Engineering Contradictions & Design Principles
Engineering Contradiction Analysis
1Speed
If conventional intent recognition systems use sensor data for real-time prediction, then responsiveness is improved, but accuracy deteriorates due to sensor noise and imperfections
Solution Approach 1:
The system performs preliminary classification using sensor data before and after the time of interest to establish candidate intent predictions. This preliminary action allows the system to prepare multiple potential outcomes in advance, which are then refined using additional data, thereby improving both responsiveness and accuracy simultaneously
Solution Approach 2:
The system introduces an intermediary refinement process that takes preliminary classifications and improves them using additional sensor data from before and after the time of interest. This intermediary step acts as a mediator between the raw sensor data and final intent recognition, filtering out noise while maintaining real-time performance
2Measurement precision
If expert supervision is used to improve classification accuracy, then accuracy is improved, but device complexity and operational burden increase
Solution Approach 1:
The system implements self-service through unsupervised refinement methods that automatically improve classification accuracy using sensor data from multiple time points.
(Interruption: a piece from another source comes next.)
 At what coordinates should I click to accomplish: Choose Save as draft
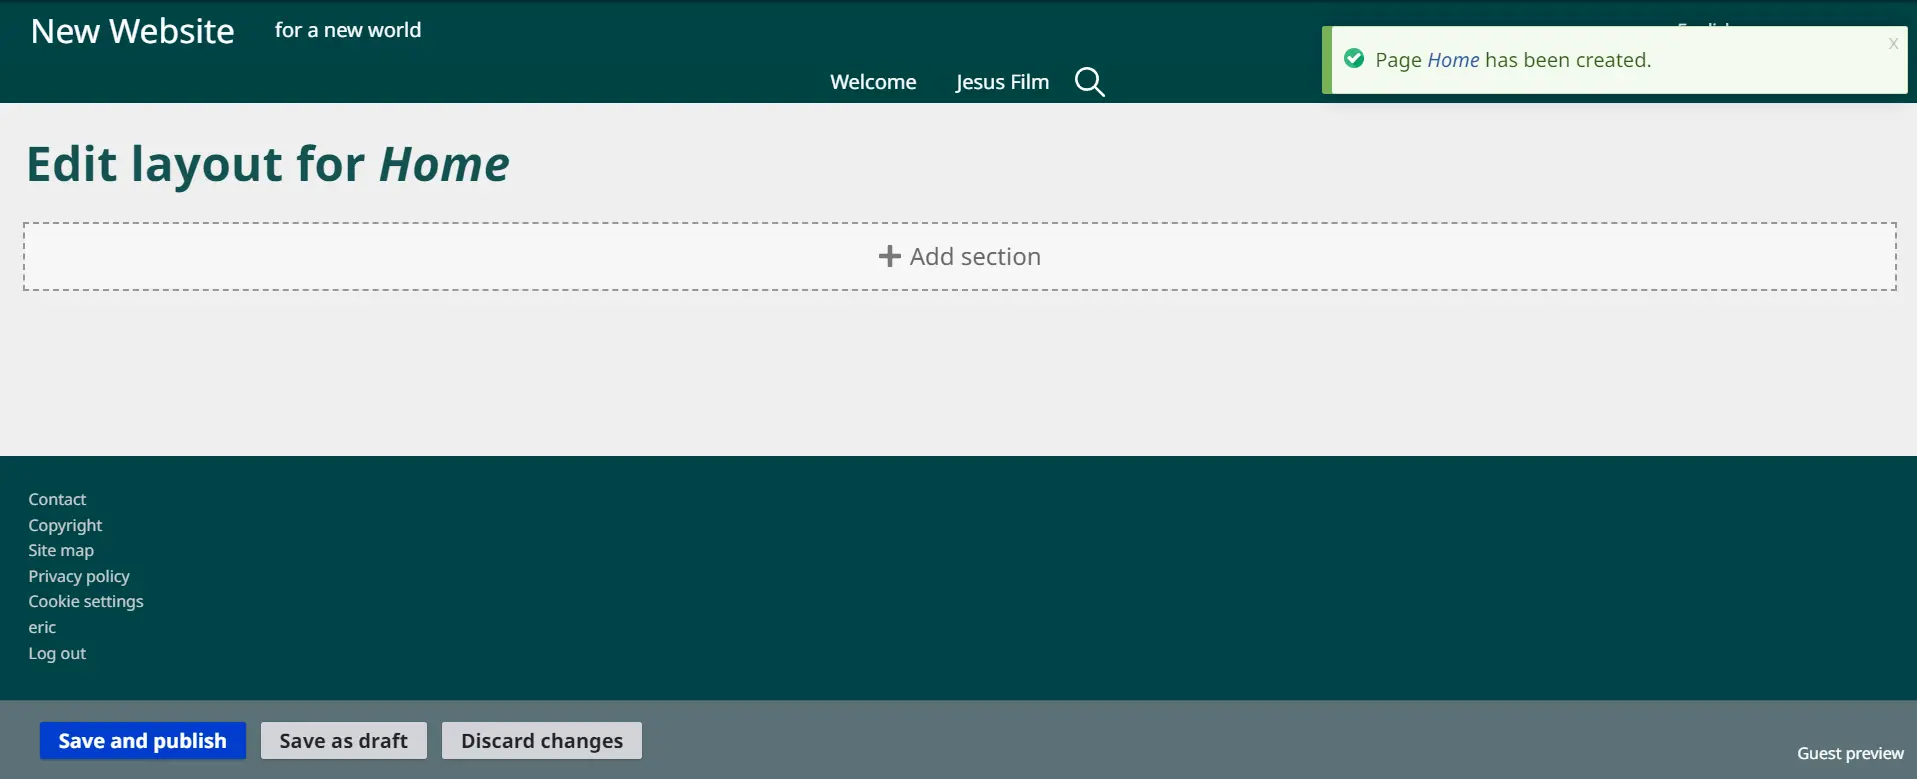pyautogui.click(x=343, y=741)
The system refines its own classifications without requiring external expert intervention, thereby maintaining high accuracy while reducing system complexity and operational burden
Solution Approach 2:
The system incorporates feedback mechanisms where classification results from preliminary processing are fed back into the refinement process. This internal feedback loop allows the system to continuously improve accuracy automatically, replacing the need for external expert supervision with an autonomous refinement cycle
3Measurement precision
If sensor data from multiple time points is processed, then classification accuracy is improved, but loss of time increases due to additional processing
Solution Approach 1:
The system performs preliminary classification using sensor data from multiple time points (before and after the time of interest) in parallel rather than sequentially. This preliminary action captures temporal context without adding significant processing delay, as the data from multiple time points is processed simultaneously to establish candidate predictions
Solution Approach 2:
The system processes sensor data from selected time points (before and after the time of interest) rather than continuously processing all available data. This partial action approach provides sufficient temporal context for accurate classification while minimizing processing delay by focusing only on the most relevant time windows
Data Source
AI summary
An exoskeleton network. The exoskeleton network includes an exoskeleton system that has one or more sensors and a memory; a user device that is local to the exoskeleton system and that operably communicates with the exoskeleton system; and a classification server that operably communicates with at least one of the exoskeleton system and the user device. The exoskeleton network performs feature extraction on sensor data obtained from the one or more sensors to generate feature-extracted sensor data and performs label derivation on the feature-extracted sensor data to generate labeled sensor data.